API Key Authentication
Strongly recommended when exposing the server externally:
# Single API key
panguard threat start --api-key my-secret-key
# Multiple API keys (for different client teams)
panguard threat start --api-key key-team-a,key-team-b,key-team-c
Clients include the key in request headers:
Authorization: Bearer your-api-key
Configuration Options
| Flag | Default | Description |
|---|
--port | 8080 | Server listen port |
--host | 127.0.0.1 | Bind address |
--db | ./threat-cloud.db | SQLite database path |
--api-key | (none) | API key(s), comma-separated |
Configuration File
For persistent configuration, create ~/.panguard/threat-cloud.json:
{
"server": {
"port": 8080,
"host": "0.0.0.0"
},
"database": {
"path": "/var/lib/panguard/threat-cloud.db"
},
"feeds": {
"syncInterval": "6h",
"sources": ["threatfox", "urlhaus", "feodo", "greynoise", "abuseipdb"]
},
"api": {
"rateLimit": 100,
"rateLimitWindow": "1m"
}
}
Docker Deployment
Quick Start
docker run -d \
--name panguard-threat-cloud \
-p 8080:8080 \
-v panguard-data:/data \
-e PANGUARD_TC_API_KEY=your-secret-key \
panguard/threat-cloud:latest
Docker Compose
version: "3.8"
services:
threat-cloud:
image: panguard/threat-cloud:latest
ports:
- "8080:8080"
volumes:
- threat-data:/data
environment:
- PANGUARD_TC_PORT=8080
- PANGUARD_TC_DB=/data/threat-cloud.db
- PANGUARD_TC_API_KEY=your-secret-key
restart: unless-stopped
volumes:
threat-data:
Environment Variables
| Variable | Default | Description |
|---|
PANGUARD_TC_PORT | 8080 | Server port |
PANGUARD_TC_HOST | 0.0.0.0 | Bind address |
PANGUARD_TC_DB | /data/threat-cloud.db | Database path |
PANGUARD_TC_API_KEY | (none) | API key(s), comma-separated |
PANGUARD_TC_FEED_INTERVAL | 6h | Feed sync interval |
PANGUARD_TC_RATE_LIMIT | 100 | API requests per window |
Connecting Agents
Configure Guard agents to use your private Threat Cloud instance:
panguard guard start --threat-cloud http://your-server:8080
Deployment Sizing
| Scale | Endpoints | CPU | Memory | Disk |
|---|
| Small | < 50 | 1 core | 256 MB | 1 GB |
| Medium | 50—500 | 2 cores | 512 MB | 5 GB |
| Large | 500+ | 4 cores | 1 GB | 20 GB |
Feed Synchronization
Threat Cloud syncs with 5 external feed sources:
| Feed | Type | Sync Interval | Data |
|---|
| ThreatFox | IoC database | Every 6 hours | Malware, C2, botnet indicators |
| URLhaus | URL blocklist | Every 6 hours | Malware distribution URLs |
| Feodo Tracker | Botnet C2 | Every 6 hours | Botnet command-and-control IPs |
| GreyNoise | Internet scan data | Every 6 hours | Mass scanning IPs |
| AbuseIPDB | IP reputation | Every 6 hours | Reported malicious IPs |
Some feeds (GreyNoise, AbuseIPDB) require API keys for full access.

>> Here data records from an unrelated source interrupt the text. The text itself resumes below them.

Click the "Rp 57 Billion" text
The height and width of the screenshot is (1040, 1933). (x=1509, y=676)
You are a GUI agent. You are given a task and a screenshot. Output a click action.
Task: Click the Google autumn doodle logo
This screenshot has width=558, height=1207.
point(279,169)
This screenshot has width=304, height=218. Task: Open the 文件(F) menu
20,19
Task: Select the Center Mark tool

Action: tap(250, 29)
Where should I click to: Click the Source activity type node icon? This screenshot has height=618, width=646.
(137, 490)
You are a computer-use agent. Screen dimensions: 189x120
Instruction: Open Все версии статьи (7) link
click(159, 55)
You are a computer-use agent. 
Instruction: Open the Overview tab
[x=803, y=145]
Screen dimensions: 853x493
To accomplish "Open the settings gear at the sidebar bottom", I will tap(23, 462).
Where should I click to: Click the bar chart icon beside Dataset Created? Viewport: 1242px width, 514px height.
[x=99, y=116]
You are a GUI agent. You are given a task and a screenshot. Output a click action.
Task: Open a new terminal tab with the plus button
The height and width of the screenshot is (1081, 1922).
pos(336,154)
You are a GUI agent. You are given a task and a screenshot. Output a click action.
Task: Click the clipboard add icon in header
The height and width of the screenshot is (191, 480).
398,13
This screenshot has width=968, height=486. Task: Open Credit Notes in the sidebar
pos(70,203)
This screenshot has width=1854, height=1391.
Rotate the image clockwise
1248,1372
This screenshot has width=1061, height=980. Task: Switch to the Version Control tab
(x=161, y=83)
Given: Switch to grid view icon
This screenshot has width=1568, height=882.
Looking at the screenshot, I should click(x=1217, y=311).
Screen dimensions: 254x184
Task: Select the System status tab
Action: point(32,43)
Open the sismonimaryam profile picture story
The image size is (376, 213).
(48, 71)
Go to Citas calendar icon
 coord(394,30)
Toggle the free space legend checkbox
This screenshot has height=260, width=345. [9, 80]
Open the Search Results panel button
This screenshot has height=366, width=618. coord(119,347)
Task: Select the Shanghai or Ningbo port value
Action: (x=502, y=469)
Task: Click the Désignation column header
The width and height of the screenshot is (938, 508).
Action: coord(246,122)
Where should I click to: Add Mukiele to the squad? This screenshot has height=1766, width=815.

The server operates with reduced coverage if API keys are not provided.
Health Check
# CLI
panguard threat status
# HTTP
curl http://localhost:8080/api/v1/health
{
"status": "healthy",
"uptime": "14d 6h 33m",
"database": { "size": "42 MB", "iocs": 125000 },
"feeds": {
"lastSync": "2025-01-15T12:00:00Z",
"sources": 5,
"healthy": 5
}
}
Production Recommendations
Use persistent storage
Mount a volume for the database to survive container restarts. Never use ephemeral storage for the IoC database.
Enable API key authentication
Always use --api-key when the server is accessible from the network.
Place behind a reverse proxy
Use nginx or Caddy for TLS termination and access control in production.
Configure rate limiting
The default 100 requests/minute is suitable for small fleets. Increase for larger deployments.
Monitor disk usage
The SQLite database grows as IoCs accumulate. IoC retention defaults to 90 days with automatic cleanup.
Do not expose Threat Cloud directly to the public internet without authentication and TLS. Use a reverse proxy with TLS termination and restrict access to your agent network.